━━━ EXTRACTED RECORDS ━━━

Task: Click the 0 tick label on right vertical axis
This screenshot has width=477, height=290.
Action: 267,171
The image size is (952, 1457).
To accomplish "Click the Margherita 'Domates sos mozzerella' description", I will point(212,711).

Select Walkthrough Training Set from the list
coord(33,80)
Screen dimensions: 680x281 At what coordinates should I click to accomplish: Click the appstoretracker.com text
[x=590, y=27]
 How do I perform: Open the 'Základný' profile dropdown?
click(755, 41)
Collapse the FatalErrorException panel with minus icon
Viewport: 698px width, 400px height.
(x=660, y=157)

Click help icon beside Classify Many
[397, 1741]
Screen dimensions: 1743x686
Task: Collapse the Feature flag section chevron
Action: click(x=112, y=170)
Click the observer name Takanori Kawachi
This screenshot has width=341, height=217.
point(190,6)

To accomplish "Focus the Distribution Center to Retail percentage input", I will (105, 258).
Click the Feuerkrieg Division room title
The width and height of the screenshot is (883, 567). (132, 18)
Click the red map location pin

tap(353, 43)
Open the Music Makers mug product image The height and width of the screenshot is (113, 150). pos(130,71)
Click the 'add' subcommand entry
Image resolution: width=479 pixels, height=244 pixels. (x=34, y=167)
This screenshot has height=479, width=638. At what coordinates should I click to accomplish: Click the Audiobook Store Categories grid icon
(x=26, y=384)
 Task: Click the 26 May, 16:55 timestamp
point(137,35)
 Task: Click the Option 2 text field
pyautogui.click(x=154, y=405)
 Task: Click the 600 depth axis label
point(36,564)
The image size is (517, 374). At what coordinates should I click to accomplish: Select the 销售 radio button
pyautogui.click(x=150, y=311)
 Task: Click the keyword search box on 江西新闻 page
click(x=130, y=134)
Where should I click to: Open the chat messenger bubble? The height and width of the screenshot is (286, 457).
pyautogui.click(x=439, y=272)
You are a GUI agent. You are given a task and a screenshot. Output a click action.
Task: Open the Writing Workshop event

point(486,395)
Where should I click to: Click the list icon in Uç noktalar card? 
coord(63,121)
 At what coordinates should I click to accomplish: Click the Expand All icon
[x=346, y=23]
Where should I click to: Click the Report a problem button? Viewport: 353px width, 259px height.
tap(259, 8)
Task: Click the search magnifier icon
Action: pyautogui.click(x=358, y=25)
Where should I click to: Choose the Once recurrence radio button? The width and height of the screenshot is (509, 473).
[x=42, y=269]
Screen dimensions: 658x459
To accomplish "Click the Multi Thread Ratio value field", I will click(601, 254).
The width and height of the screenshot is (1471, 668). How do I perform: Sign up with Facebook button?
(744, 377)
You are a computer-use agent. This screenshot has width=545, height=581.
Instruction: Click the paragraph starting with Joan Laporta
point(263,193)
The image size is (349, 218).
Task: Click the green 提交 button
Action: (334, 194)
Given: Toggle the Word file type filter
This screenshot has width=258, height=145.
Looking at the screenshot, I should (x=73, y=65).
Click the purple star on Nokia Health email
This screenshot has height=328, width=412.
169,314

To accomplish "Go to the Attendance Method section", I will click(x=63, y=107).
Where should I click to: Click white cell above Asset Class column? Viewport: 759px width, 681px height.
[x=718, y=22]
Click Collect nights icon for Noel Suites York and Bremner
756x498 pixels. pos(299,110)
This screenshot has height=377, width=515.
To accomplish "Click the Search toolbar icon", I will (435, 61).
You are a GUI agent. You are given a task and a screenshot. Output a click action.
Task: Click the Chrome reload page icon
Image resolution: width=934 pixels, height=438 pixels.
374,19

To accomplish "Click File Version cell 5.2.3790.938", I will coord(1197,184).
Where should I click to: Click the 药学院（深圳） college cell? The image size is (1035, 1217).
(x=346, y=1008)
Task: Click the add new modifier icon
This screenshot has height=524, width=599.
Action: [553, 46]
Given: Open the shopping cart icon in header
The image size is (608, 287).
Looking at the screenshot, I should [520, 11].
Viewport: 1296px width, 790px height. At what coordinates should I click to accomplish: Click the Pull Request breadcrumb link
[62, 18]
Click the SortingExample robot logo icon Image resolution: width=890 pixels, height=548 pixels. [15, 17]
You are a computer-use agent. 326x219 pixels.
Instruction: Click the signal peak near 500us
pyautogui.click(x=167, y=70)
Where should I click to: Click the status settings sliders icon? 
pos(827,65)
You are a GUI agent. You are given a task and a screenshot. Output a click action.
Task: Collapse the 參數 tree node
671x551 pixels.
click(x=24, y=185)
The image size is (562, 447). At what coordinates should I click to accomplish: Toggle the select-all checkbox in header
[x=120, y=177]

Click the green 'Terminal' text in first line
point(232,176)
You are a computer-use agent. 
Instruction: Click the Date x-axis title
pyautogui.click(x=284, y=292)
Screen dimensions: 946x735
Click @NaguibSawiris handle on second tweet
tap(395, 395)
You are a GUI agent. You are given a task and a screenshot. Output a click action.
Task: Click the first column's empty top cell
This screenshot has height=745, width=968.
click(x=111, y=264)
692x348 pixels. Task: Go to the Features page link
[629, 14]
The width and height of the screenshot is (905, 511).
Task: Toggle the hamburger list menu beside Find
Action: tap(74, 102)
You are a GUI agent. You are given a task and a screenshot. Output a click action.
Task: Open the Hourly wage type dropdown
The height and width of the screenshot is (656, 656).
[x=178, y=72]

━━━

**ACTIVITY:** Extract all of the data shown above and repeat it verbatim.

**RESPONSE TO THE EXERCISE:**
Task: Click the 0 tick label on right vertical axis
This screenshot has width=477, height=290.
Action: 267,171
The image size is (952, 1457).
To accomplish "Click the Margherita 'Domates sos mozzerella' description", I will point(212,711).

Select Walkthrough Training Set from the list
coord(33,80)
Screen dimensions: 680x281 At what coordinates should I click to accomplish: Click the appstoretracker.com text
[x=590, y=27]
 How do I perform: Open the 'Základný' profile dropdown?
click(755, 41)
Collapse the FatalErrorException panel with minus icon
Viewport: 698px width, 400px height.
(x=660, y=157)

Click help icon beside Classify Many
[397, 1741]
Screen dimensions: 1743x686
Task: Collapse the Feature flag section chevron
Action: click(x=112, y=170)
Click the observer name Takanori Kawachi
This screenshot has width=341, height=217.
point(190,6)

To accomplish "Focus the Distribution Center to Retail percentage input", I will (105, 258).
Click the Feuerkrieg Division room title
The width and height of the screenshot is (883, 567). (132, 18)
Click the red map location pin

tap(353, 43)
Open the Music Makers mug product image The height and width of the screenshot is (113, 150). pos(130,71)
Click the 'add' subcommand entry
Image resolution: width=479 pixels, height=244 pixels. (x=34, y=167)
This screenshot has height=479, width=638. At what coordinates should I click to accomplish: Click the Audiobook Store Categories grid icon
(x=26, y=384)
 Task: Click the 26 May, 16:55 timestamp
point(137,35)
 Task: Click the Option 2 text field
pyautogui.click(x=154, y=405)
 Task: Click the 600 depth axis label
point(36,564)
The image size is (517, 374). At what coordinates should I click to accomplish: Select the 销售 radio button
pyautogui.click(x=150, y=311)
 Task: Click the keyword search box on 江西新闻 page
click(x=130, y=134)
Where should I click to: Open the chat messenger bubble? The height and width of the screenshot is (286, 457).
pyautogui.click(x=439, y=272)
You are a GUI agent. You are given a task and a screenshot. Output a click action.
Task: Open the Writing Workshop event

point(486,395)
Where should I click to: Click the list icon in Uç noktalar card? 
coord(63,121)
 At what coordinates should I click to accomplish: Click the Expand All icon
[x=346, y=23]
Where should I click to: Click the Report a problem button? Viewport: 353px width, 259px height.
tap(259, 8)
Task: Click the search magnifier icon
Action: pyautogui.click(x=358, y=25)
Where should I click to: Choose the Once recurrence radio button? The width and height of the screenshot is (509, 473).
[x=42, y=269]
Screen dimensions: 658x459
To accomplish "Click the Multi Thread Ratio value field", I will click(601, 254).
The width and height of the screenshot is (1471, 668). How do I perform: Sign up with Facebook button?
(744, 377)
You are a computer-use agent. This screenshot has width=545, height=581.
Instruction: Click the paragraph starting with Joan Laporta
point(263,193)
The image size is (349, 218).
Task: Click the green 提交 button
Action: (334, 194)
Given: Toggle the Word file type filter
This screenshot has width=258, height=145.
Looking at the screenshot, I should (x=73, y=65).
Click the purple star on Nokia Health email
This screenshot has height=328, width=412.
169,314

To accomplish "Go to the Attendance Method section", I will click(x=63, y=107).
Where should I click to: Click white cell above Asset Class column? Viewport: 759px width, 681px height.
[x=718, y=22]
Click Collect nights icon for Noel Suites York and Bremner
756x498 pixels. pos(299,110)
This screenshot has height=377, width=515.
To accomplish "Click the Search toolbar icon", I will (435, 61).
You are a GUI agent. You are given a task and a screenshot. Output a click action.
Task: Click the Chrome reload page icon
Image resolution: width=934 pixels, height=438 pixels.
374,19

To accomplish "Click File Version cell 5.2.3790.938", I will coord(1197,184).
Where should I click to: Click the 药学院（深圳） college cell? The image size is (1035, 1217).
(x=346, y=1008)
Task: Click the add new modifier icon
This screenshot has height=524, width=599.
Action: [553, 46]
Given: Open the shopping cart icon in header
The image size is (608, 287).
Looking at the screenshot, I should [520, 11].
Viewport: 1296px width, 790px height. At what coordinates should I click to accomplish: Click the Pull Request breadcrumb link
[62, 18]
Click the SortingExample robot logo icon Image resolution: width=890 pixels, height=548 pixels. [15, 17]
You are a computer-use agent. 326x219 pixels.
Instruction: Click the signal peak near 500us
pyautogui.click(x=167, y=70)
Where should I click to: Click the status settings sliders icon? 
pos(827,65)
You are a GUI agent. You are given a task and a screenshot. Output a click action.
Task: Collapse the 參數 tree node
671x551 pixels.
click(x=24, y=185)
The image size is (562, 447). At what coordinates should I click to accomplish: Toggle the select-all checkbox in header
[x=120, y=177]

Click the green 'Terminal' text in first line
point(232,176)
You are a computer-use agent. 
Instruction: Click the Date x-axis title
pyautogui.click(x=284, y=292)
Screen dimensions: 946x735
Click @NaguibSawiris handle on second tweet
tap(395, 395)
You are a GUI agent. You are given a task and a screenshot. Output a click action.
Task: Click the first column's empty top cell
This screenshot has height=745, width=968.
click(x=111, y=264)
692x348 pixels. Task: Go to the Features page link
[629, 14]
The width and height of the screenshot is (905, 511).
Task: Toggle the hamburger list menu beside Find
Action: tap(74, 102)
You are a GUI agent. You are given a task and a screenshot. Output a click action.
Task: Open the Hourly wage type dropdown
The height and width of the screenshot is (656, 656).
[x=178, y=72]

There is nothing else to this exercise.